## AIM OF THE EXERCISE
Read the entries below and pull out each line with the string "Juli".

(Records from a collection)
--- START ---

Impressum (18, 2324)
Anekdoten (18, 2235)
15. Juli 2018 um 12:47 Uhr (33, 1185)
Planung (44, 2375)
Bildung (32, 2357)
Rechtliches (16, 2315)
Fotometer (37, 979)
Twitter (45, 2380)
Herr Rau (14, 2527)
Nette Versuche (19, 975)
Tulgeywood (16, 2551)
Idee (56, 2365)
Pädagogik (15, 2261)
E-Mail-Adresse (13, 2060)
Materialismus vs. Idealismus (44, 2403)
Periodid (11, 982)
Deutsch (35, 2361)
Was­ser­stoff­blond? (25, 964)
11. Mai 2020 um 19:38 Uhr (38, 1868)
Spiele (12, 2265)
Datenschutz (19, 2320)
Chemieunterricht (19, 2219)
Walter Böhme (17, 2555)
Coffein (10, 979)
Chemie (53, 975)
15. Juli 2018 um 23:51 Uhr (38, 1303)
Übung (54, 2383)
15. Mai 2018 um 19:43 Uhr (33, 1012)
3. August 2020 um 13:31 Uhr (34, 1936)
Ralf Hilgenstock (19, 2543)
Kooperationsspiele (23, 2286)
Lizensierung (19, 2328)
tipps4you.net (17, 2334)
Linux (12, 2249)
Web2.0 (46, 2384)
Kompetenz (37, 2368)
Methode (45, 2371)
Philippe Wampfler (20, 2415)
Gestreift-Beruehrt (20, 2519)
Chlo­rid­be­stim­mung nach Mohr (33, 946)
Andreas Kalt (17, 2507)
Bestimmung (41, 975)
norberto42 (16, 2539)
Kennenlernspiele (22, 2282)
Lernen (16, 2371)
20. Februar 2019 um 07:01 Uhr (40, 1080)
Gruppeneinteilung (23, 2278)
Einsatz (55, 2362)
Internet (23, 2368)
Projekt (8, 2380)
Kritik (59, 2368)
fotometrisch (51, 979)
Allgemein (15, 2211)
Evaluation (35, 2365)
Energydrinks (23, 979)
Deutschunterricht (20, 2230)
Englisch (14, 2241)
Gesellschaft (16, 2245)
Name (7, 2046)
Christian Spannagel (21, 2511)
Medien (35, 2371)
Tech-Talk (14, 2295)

--- END ---

## TASK RESULT
15. Juli 2018 um 12:47 Uhr (33, 1185)
15. Juli 2018 um 23:51 Uhr (38, 1303)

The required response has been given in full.